┌─ Dataset extract

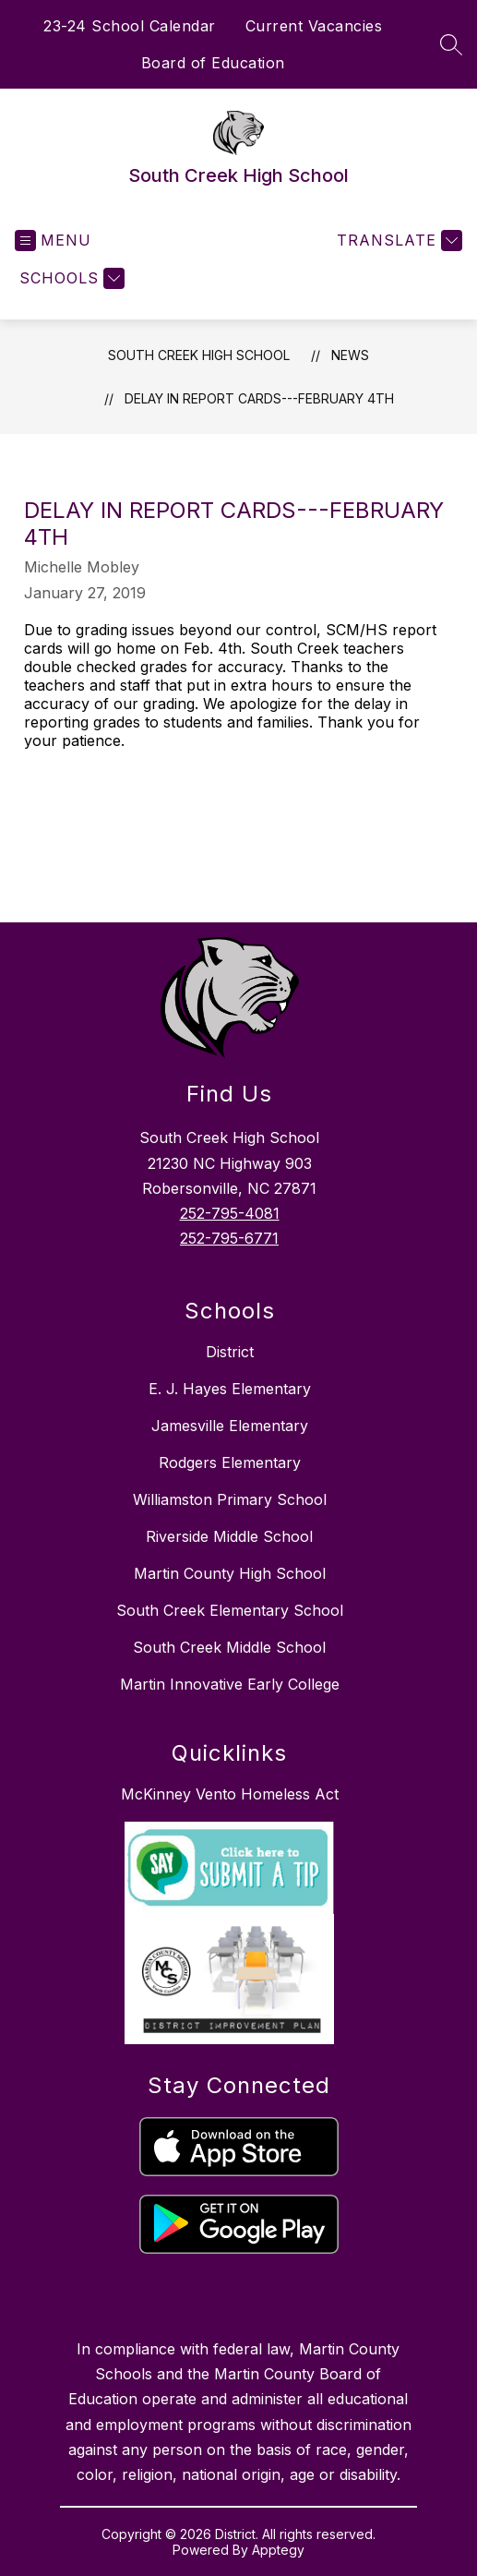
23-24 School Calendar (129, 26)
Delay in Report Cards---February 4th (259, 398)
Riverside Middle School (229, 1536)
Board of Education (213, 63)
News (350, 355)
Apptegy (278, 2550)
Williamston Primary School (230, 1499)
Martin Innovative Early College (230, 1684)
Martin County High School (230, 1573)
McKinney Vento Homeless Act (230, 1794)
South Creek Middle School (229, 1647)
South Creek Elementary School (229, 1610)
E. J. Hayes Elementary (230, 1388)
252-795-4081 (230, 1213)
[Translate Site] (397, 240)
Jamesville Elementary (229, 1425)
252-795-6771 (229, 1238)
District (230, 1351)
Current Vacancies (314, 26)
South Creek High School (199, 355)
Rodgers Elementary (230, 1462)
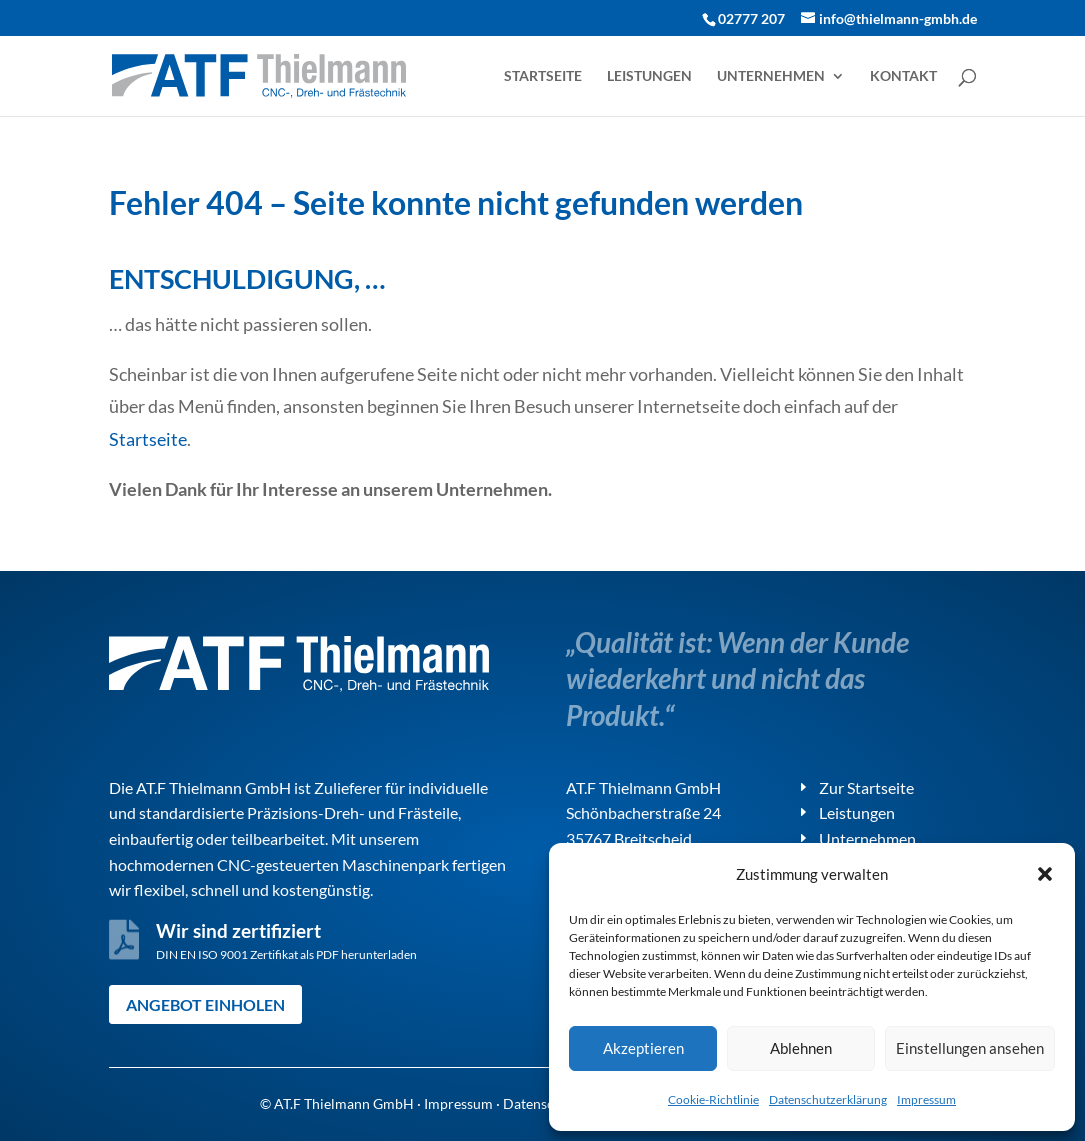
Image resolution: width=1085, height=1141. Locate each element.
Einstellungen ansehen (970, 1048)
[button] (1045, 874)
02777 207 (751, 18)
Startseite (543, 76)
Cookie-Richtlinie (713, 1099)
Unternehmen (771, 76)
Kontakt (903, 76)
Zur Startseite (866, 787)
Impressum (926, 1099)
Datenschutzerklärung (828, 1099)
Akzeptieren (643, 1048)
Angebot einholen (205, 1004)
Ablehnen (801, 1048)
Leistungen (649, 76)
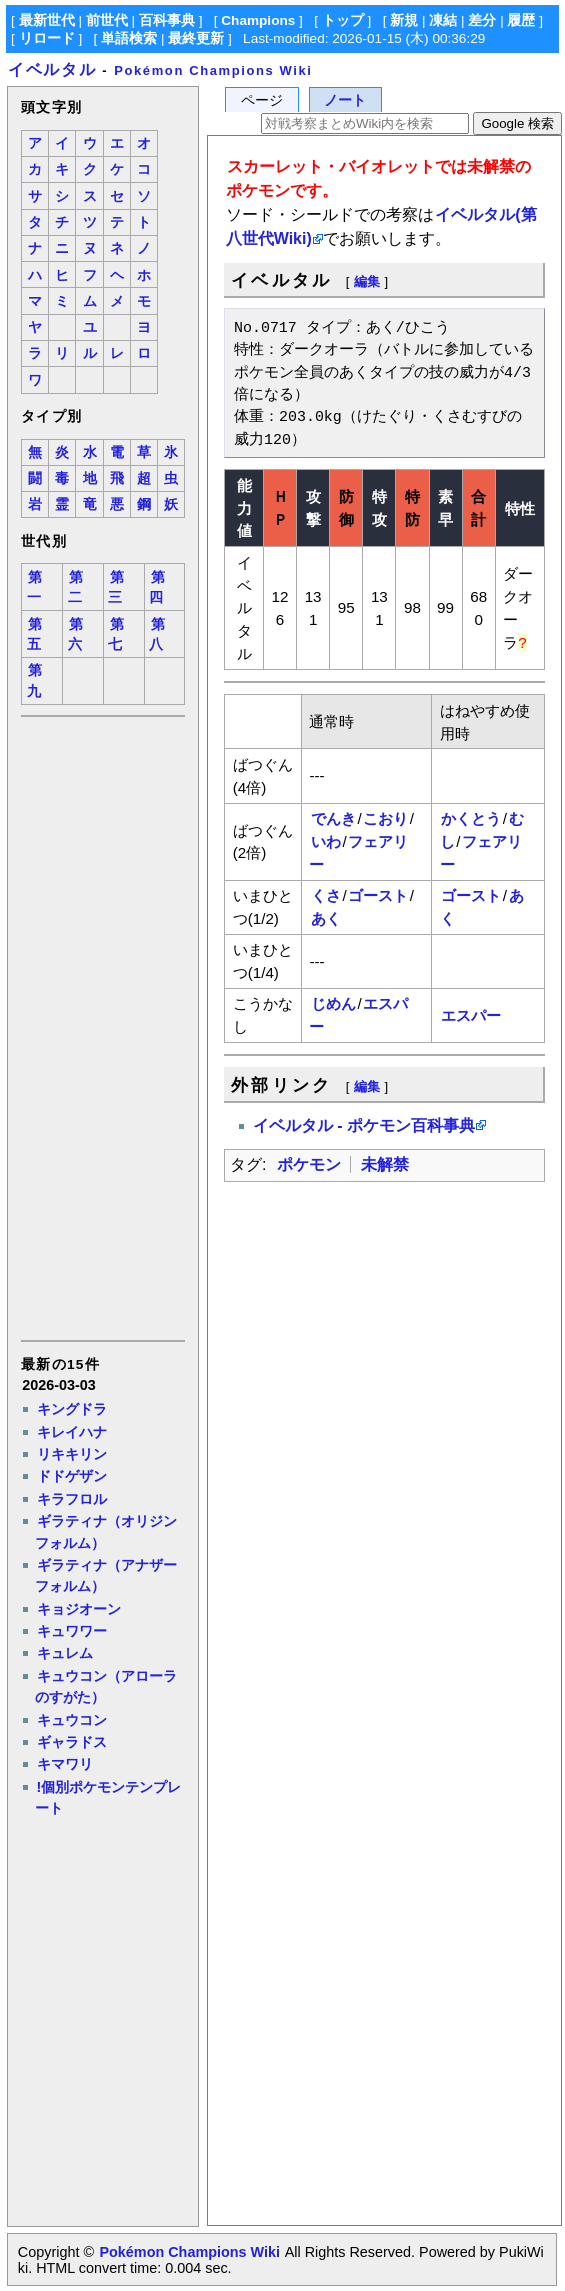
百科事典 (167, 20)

└─

▶ Problem to solve
Copy the listing word for word from the line with "Kontakt (903, 76)" through the end of the listing, leaving out any pictures.

▶ Reply
Kontakt (903, 76)
Zur Startseite (866, 787)
Impressum (926, 1099)
Datenschutzerklärung (828, 1099)
Akzeptieren (643, 1048)
Angebot einholen (205, 1004)
Ablehnen (801, 1048)
Leistungen (649, 76)
百科事典 (167, 20)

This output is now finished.